* **WRITTEN EXERCISE 1**
Express each non-blank line of the entries as one string in a JSON list, covering everything from the line containing "Given: Click the days" down to the end of the entries. Leave the pictures out.

* **TEXT PASSAGE**
********************
Use Apache Flink® DataStream API on HDInsight on AKS for MongoDB as a source and sink

Important

This feature is currently in preview. The Supplemental Terms of Use for Microsoft Azure Previews include more legal terms that apply to Azure features that are in beta, in preview, or otherwise not yet released into general availability. For information about this specific preview, see Azure HDInsight on AKS preview information. For questions or feature suggestions, please submit a request on AskHDInsight with the details and follow us for more updates on Azure HDInsight Community.

Apache Flink provides a MongoDB connector for reading and writing data from and to MongoDB collections with at-least-once guarantees.

This example demonstrates on how to use Apache Flink 1.17.0 on HDInsight on AKS along with your existing MongoDB as Sink and Source with Flink DataStream API MongoDB connector.

MongoDB is a nonrelational document database that provides support for JSON-like storage that helps store complex structures easily.

In this example, you learn how to use MongoDB to source and sink with DataStream API.

Prerequisites

  • HDInsight on AKS - Flink 1.17.0 Cluster
  • For this demonstration, use a Window VM as maven project develop env in the same VNET as HDInsight on AKS.
  • We use the MongoDB Connector
  • For this demonstration, use an Ubuntu VM in the same VNET as HDInsight on AKS, install a MongoDB on this VM.

Installation of MongoDB on Ubuntu VM

Install MongoDB on Ubuntu.

MongoDB Shell commands.

Prepare MongoDB environment:

root@contosoubuntuvm:/var/lib/mongodb# vim /etc/mongod.conf

# network interfaces
net:
  port: 27017
  bindIp: 0.0.0.0

-- Start mongoDB
root@contosoubuntuvm:/var/lib/mongodb# systemctl start mongod
root@contosoubuntuvm:/var/lib/mongodb# systemctl status mongod
● mongod.service - MongoDB Database Server
     Loaded: loaded (/lib/systemd/system/mongod.service; disabled; vendor preset: enabled)
     Active: active (running) since Fri 2023-06-16 00:07:39 UTC; 5s ago
       Docs: https://docs.mongodb.org/manual
   Main PID: 415775 (mongod)
     Memory: 165.4M
     CGroup: /system.slice/mongod.service
             └─415775 /usr/bin/mongod --config /etc/mongod.conf

Jun 16 00:07:39 contosoubuntuvm systemd[1]: Started MongoDB Database Server.
Jun 16 00:07:39 contosoubuntuvm mongod[415775]: {"t":{"$date":"2023-06-16T00:07:39.091Z"},"s":"I",  "c":"CONTROL",  "id":7484500, "ctx":"-","msg">

-- check connectivity
root@contosoubuntuvm:/var/lib/mongodb# telnet 10.0.0.7 27017
Trying 10.0.0.7...
Connected to 10.0.0.7.
Escape character is '^]'.

-- Use mongosh to connect to mongodb
root@contosoubuntuvm:/var/lib/mongodb# mongosh "mongodb://10.0.0.7:27017/test"
********************
* **GIVEN DATA**

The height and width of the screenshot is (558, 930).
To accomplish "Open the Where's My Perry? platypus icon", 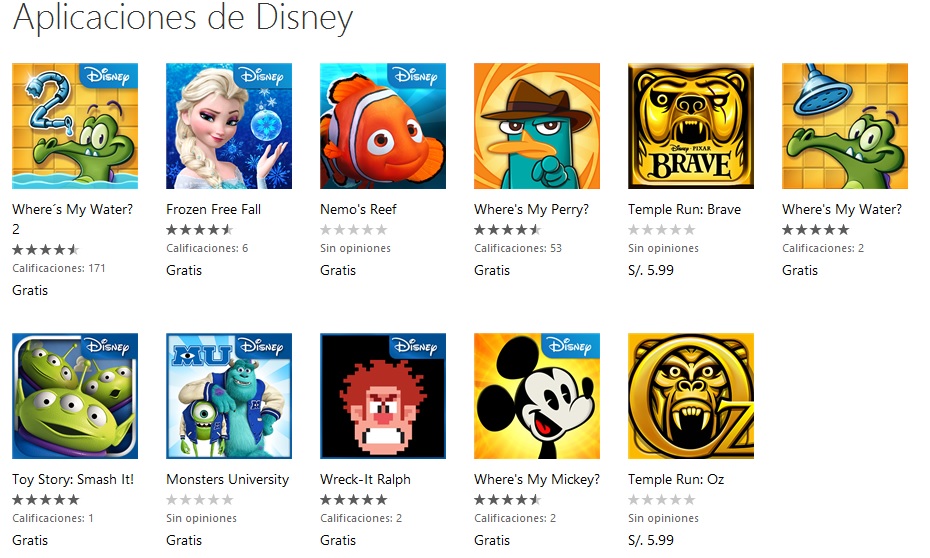I will coord(537,126).
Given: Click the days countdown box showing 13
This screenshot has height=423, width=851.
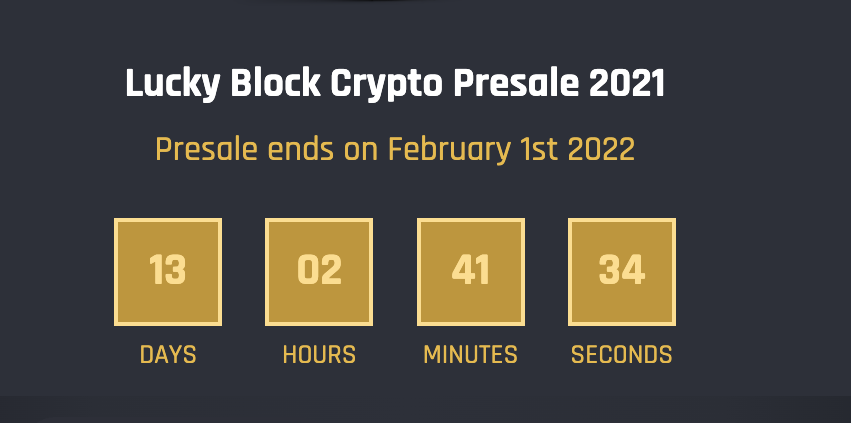Looking at the screenshot, I should pos(168,272).
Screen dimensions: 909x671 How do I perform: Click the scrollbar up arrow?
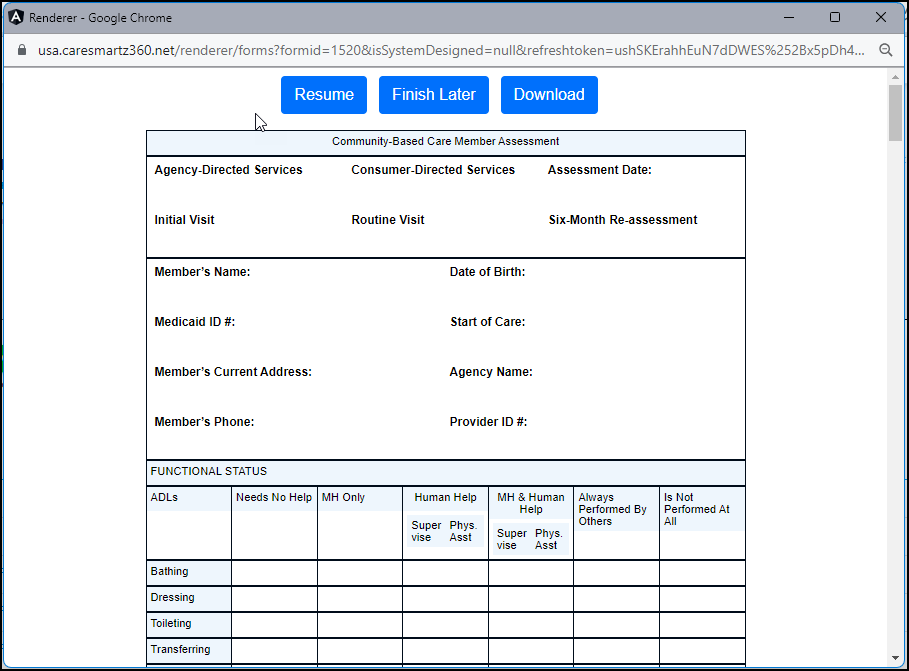[x=895, y=79]
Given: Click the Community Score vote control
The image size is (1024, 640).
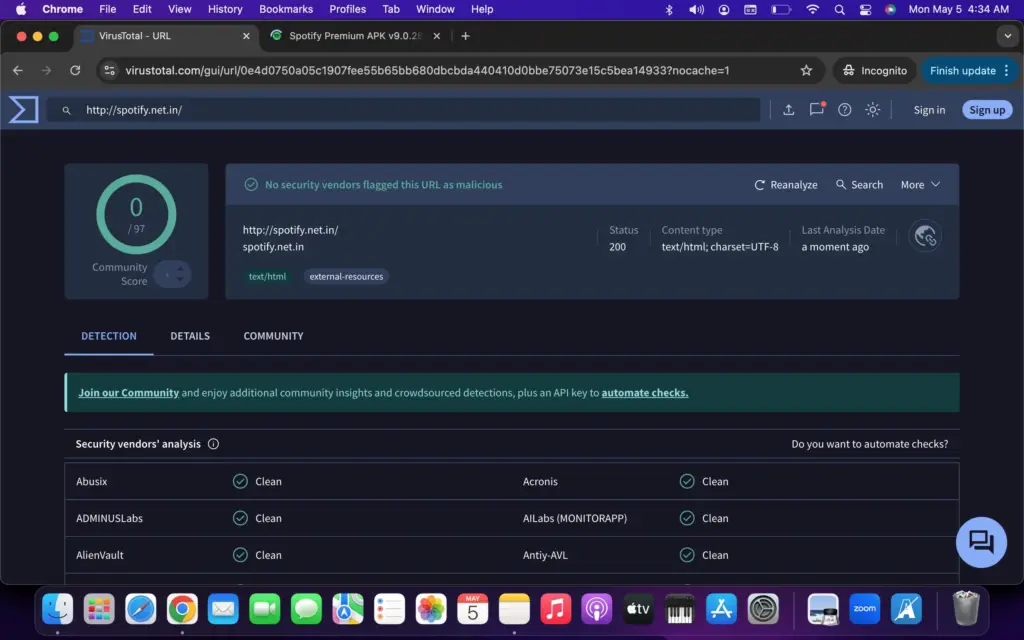Looking at the screenshot, I should coord(171,274).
********************
* **WRITTEN EXERCISE 2**
Translate this sentence from the page on Apache Flink with MongoDB into Spanish: "Apache Flink provides a MongoDB connector for reading and writing data from and to MongoDB collections with at-least-once guarantees."

* **TASK RESPONSE 1**
[
  "Given: Click the days countdown box showing 13",
  "This screenshot has height=423, width=851.",
  "Looking at the screenshot, I should pos(168,272).",
  "Screen dimensions: 909x671 How do I perform: Click the scrollbar up arrow?",
  "[x=895, y=79]",
  "Given: Click the Community Score vote control",
  "The image size is (1024, 640).",
  "Looking at the screenshot, I should coord(171,274)."
]

* **TASK RESPONSE 2**
Apache Flink proporciona un conector de MongoDB para leer y escribir datos desde y hacia colecciones de MongoDB con garantías de al menos una vez.